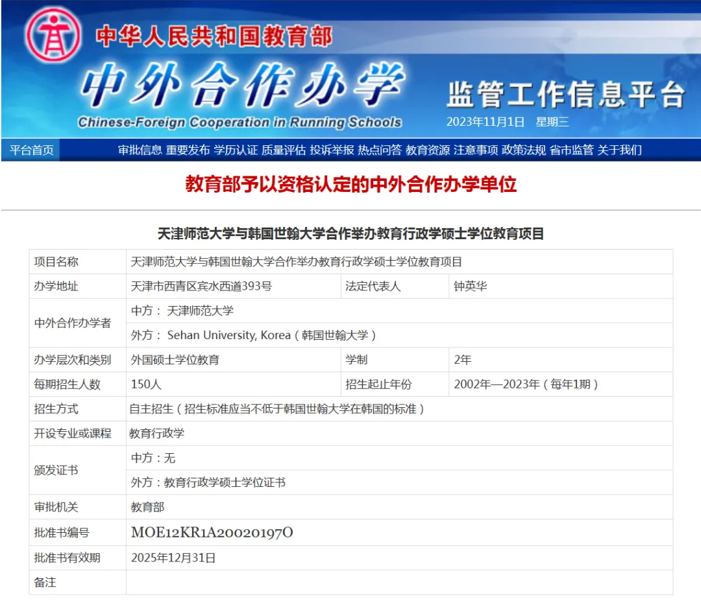
Task: Open 注意事项 from the navigation bar
Action: tap(476, 150)
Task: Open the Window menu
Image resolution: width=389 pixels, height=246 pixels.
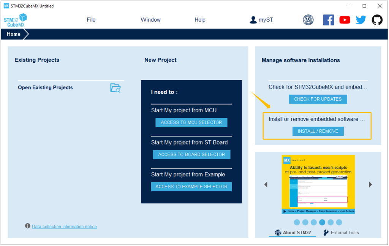Action: coord(150,20)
═══
*Exercise prompt:*
From the line containing "Image resolution: width=389" through the last line of the data above, write out every line word for word, and nothing else. Do not include the pictures.

*Exercise output:*
Image resolution: width=389 pixels, height=246 pixels.
Action: coord(150,20)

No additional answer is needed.